Veterinarians are medical professionals who protect the health and well-being of both animals and people. They diagnose and control animal diseases and treat sick and injured animals. They also advise owners on proper care of their pets and livestock. When taking the Veterinarian's Oath, a doctor solemnly swears to use his or her scientific knowledge and skills "for the benefit of society, through the protection of animal health, the relief of animal suffering, the conservation of animal resources, the promotion of public health, and the advancement of medical knowledge." They provide a wide range of services in private practice, teaching, research, government service, public health, military service, private industry, and other areas.
Due to the wide range of professions available within the horse industry, an equestrian can be anything from a horse trainer and manager to an equine sports massage therapist. The common denominator between all positions is the hands-on working environment where horse care and training are an integral part of the daily routine. Equestrians prepare horses for competition in a variety of disciplines, manage equine diet and nutrition in preparation for breeding, and work with students of all ages to improve equitation. Each position in the horse industry is available in a variety of concentrations, or disciplines. Horse trainers, for example, may work in the fast paced three-day eventing discipline or choose the slower paced alternative of training horses for a lifetime of kid's lessons. Barn managers may choose the rigorous responsibilities of an elite dressage facility or a structured but less intense position at a therapeutic riding camp. The concentration chosen will depend on the horseman's area of expertise and preferred discipline.

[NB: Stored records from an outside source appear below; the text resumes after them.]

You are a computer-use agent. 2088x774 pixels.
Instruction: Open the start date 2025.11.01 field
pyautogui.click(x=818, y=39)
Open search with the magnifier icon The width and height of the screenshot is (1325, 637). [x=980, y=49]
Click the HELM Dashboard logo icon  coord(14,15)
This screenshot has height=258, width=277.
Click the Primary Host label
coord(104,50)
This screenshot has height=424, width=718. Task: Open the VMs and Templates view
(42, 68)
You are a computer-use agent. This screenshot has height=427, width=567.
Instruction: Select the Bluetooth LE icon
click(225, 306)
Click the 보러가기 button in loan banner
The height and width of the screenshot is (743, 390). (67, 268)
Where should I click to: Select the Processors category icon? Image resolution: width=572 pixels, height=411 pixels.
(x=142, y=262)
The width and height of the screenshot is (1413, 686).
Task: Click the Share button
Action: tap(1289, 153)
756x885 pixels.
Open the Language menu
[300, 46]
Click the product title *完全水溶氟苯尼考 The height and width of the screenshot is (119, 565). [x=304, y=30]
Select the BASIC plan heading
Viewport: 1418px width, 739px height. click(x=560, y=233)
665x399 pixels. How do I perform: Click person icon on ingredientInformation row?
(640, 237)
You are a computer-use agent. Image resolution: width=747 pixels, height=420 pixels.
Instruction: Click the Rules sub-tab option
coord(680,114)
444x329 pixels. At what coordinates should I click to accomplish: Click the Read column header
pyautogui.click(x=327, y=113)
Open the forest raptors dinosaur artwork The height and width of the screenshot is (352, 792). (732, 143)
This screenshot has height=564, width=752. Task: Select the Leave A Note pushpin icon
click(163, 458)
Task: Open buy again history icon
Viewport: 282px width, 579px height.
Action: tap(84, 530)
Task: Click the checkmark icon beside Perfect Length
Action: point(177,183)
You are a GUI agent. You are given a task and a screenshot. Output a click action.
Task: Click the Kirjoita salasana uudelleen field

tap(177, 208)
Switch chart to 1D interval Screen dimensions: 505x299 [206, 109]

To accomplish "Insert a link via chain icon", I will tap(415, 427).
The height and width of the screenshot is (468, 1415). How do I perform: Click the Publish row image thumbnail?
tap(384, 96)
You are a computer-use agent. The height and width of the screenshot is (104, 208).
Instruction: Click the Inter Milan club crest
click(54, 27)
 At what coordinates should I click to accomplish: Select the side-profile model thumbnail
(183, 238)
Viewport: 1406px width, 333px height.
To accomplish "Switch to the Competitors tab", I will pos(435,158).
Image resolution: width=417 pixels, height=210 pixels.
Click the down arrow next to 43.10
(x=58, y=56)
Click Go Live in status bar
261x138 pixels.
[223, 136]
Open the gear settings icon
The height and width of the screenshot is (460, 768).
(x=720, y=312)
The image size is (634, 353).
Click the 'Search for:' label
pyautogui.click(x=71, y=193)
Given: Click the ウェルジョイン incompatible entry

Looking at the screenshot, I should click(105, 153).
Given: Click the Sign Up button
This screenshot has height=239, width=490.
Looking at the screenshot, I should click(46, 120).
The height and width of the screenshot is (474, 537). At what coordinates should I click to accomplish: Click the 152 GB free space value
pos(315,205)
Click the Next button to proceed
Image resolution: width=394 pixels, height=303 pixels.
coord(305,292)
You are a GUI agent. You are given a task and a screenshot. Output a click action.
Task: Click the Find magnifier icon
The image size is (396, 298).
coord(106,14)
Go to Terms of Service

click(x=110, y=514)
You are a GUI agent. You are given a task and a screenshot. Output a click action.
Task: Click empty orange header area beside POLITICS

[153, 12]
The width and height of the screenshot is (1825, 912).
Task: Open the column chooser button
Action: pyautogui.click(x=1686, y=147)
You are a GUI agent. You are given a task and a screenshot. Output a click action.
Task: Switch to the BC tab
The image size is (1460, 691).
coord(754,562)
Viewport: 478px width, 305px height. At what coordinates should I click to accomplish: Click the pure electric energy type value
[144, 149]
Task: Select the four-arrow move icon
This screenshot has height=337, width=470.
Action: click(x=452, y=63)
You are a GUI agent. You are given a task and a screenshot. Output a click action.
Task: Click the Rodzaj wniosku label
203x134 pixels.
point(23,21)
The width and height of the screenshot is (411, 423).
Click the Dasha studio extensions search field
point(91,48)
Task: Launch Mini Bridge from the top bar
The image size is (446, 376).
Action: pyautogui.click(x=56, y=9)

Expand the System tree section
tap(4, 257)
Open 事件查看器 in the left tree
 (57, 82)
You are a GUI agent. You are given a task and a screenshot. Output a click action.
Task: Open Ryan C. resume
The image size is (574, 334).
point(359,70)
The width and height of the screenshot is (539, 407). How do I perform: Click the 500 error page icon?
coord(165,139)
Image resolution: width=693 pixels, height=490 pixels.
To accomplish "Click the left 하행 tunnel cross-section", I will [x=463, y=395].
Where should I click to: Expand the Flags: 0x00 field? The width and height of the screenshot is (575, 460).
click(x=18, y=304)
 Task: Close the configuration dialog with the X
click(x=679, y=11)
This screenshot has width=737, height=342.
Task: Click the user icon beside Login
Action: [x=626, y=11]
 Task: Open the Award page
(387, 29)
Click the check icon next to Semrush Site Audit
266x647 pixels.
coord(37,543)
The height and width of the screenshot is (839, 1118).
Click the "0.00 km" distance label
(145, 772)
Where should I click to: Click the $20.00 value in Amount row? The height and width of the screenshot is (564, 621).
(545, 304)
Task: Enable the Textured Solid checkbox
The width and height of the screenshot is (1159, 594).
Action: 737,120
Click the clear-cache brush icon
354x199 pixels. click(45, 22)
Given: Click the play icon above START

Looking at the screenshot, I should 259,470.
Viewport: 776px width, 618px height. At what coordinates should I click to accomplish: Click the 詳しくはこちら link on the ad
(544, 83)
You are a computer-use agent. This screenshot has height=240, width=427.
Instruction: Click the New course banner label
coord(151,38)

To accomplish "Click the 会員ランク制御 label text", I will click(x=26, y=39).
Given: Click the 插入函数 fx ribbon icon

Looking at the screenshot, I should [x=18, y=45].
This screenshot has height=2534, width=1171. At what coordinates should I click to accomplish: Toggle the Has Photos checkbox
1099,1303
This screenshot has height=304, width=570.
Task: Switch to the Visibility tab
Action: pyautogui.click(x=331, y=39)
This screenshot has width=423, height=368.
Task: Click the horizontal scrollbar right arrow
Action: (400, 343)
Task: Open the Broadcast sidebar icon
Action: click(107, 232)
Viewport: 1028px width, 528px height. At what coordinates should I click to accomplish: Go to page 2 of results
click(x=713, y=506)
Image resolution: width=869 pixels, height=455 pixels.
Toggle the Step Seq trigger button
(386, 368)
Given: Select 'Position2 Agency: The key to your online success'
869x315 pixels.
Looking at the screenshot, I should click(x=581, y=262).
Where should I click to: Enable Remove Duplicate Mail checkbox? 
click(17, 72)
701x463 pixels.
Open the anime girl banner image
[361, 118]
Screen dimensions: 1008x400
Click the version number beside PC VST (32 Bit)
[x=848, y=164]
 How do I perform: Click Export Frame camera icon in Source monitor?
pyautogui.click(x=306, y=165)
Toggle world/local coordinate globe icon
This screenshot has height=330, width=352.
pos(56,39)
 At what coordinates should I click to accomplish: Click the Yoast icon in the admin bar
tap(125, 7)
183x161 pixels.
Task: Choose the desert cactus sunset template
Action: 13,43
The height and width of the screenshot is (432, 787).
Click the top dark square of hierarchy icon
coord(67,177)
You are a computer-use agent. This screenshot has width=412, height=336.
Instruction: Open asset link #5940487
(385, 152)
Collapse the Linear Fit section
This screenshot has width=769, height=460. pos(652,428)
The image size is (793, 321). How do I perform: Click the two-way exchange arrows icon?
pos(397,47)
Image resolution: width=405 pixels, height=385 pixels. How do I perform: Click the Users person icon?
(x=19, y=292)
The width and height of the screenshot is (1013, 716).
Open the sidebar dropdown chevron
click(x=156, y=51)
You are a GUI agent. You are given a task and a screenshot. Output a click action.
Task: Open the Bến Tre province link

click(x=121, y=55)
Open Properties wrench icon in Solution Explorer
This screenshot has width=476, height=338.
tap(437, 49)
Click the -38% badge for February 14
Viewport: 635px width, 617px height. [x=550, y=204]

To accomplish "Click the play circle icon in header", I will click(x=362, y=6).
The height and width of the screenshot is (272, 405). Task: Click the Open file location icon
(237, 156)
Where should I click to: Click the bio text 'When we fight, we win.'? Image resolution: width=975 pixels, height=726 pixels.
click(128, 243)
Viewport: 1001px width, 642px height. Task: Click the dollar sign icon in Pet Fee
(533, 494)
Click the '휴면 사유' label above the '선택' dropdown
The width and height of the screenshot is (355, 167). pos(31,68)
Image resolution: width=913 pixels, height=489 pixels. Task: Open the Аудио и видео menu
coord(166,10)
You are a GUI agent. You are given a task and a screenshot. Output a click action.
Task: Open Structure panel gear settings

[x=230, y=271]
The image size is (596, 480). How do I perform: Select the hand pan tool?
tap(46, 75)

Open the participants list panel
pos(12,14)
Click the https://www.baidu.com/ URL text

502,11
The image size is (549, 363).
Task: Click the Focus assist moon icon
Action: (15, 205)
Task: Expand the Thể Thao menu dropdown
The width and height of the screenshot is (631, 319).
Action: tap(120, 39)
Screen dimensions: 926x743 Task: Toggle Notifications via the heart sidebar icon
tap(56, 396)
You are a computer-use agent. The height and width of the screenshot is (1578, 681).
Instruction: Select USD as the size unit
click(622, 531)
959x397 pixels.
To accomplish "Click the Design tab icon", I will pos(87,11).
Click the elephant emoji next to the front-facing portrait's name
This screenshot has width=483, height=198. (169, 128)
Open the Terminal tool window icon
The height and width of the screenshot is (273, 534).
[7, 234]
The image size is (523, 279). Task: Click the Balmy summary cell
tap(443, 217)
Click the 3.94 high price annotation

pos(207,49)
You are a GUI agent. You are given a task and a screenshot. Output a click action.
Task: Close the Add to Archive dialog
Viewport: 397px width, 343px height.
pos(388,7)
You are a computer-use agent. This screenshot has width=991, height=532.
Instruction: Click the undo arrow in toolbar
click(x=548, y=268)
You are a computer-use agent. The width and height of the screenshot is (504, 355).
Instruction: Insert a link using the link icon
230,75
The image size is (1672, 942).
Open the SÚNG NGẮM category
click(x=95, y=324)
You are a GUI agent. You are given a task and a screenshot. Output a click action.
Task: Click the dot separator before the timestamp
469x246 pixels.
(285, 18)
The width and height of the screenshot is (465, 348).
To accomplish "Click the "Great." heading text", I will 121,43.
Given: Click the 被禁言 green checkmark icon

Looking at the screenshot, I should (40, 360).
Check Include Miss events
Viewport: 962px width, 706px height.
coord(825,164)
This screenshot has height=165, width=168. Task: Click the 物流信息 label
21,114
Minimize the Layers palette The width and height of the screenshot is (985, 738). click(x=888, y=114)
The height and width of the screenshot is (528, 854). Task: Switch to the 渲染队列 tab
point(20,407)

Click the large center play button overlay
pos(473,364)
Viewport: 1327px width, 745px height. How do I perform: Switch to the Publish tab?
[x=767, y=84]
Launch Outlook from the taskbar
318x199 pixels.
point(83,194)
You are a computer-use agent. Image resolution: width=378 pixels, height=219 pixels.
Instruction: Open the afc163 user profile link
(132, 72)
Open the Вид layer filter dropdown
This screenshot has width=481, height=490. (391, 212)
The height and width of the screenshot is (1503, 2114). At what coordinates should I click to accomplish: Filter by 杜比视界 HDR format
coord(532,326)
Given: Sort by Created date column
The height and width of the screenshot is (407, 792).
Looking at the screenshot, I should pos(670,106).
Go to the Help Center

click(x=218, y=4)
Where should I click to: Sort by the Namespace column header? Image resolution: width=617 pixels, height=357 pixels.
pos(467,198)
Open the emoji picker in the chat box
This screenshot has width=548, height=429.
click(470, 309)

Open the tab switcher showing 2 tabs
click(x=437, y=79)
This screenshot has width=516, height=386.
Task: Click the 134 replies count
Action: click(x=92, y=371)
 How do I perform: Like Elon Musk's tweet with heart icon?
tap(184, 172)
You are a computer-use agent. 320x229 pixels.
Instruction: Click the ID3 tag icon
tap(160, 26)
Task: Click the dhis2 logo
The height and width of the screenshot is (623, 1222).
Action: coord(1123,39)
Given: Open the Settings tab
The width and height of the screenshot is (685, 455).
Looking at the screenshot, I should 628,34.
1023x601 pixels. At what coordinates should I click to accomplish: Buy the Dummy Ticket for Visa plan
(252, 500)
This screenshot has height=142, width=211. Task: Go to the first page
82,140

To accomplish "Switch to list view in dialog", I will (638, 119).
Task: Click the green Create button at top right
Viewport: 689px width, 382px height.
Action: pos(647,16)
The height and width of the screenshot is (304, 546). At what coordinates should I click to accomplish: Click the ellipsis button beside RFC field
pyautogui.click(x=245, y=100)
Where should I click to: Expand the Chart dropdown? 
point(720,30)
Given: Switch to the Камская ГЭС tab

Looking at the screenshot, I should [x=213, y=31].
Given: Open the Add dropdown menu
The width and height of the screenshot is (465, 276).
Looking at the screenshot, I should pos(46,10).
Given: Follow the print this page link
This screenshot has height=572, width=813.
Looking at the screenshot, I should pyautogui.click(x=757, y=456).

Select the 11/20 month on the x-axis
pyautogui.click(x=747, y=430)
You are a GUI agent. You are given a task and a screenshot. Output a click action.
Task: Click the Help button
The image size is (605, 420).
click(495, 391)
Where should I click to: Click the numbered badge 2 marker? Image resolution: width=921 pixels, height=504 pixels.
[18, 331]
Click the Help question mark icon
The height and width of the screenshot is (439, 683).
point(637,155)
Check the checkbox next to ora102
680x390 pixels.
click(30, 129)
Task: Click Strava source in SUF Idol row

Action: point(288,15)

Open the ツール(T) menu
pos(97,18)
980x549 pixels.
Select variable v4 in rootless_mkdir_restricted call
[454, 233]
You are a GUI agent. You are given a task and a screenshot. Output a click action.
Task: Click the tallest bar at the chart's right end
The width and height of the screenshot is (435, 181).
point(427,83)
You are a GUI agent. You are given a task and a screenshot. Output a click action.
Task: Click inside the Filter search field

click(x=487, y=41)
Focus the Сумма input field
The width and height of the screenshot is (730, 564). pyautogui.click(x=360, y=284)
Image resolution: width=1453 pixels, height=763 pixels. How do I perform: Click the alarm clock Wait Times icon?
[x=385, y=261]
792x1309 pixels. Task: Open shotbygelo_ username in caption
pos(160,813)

Animal caretakers care for the needs of animals. They feed, water, groom, bathe, and exercise pets and other nonfarm animals. Job tasks vary by position and place of work. They work in a variety of settings, including kennels, zoos, stables, animal shelters, pet stores, veterinary clinics, and aquariums. Some of the work may be physically or emotionally demanding, and the number of work-related injuries and illnesses is higher than the national average.
Simply put, a marine biologist studies sea creatures. In practice, however, the field of marine biology is vast and encompasses many different specialties and career paths. Marine biology is a subset of Oceanography, which is the broader study of all aspects of oceans. Many marine biologists study several specialized areas of expertise, or disciplines, before settling upon one career course that suits them. Marine biology is a combination of general biology and oceanography. A marine biology graduate could specialize in studying large ocean animals, all the way down to microscopic organisms. Everything from whales to the plankton they eat, and everything else in between. Marine biotechnology, one of the possible specializations, involves developing and testing new drug treatments and protocols that are derived from ocean life. Another specialization is molecular biology, which is helpful in identifying microorganisms as well as diagnosing diseases that are caused by microorganisms.
Veterinary assistants look after non-farm animals in laboratories, animal hospitals, and clinics. They care for the well being of animals by doing routine tasks under the supervision of veterinarians, scientists, or veterinary technologists or technicians.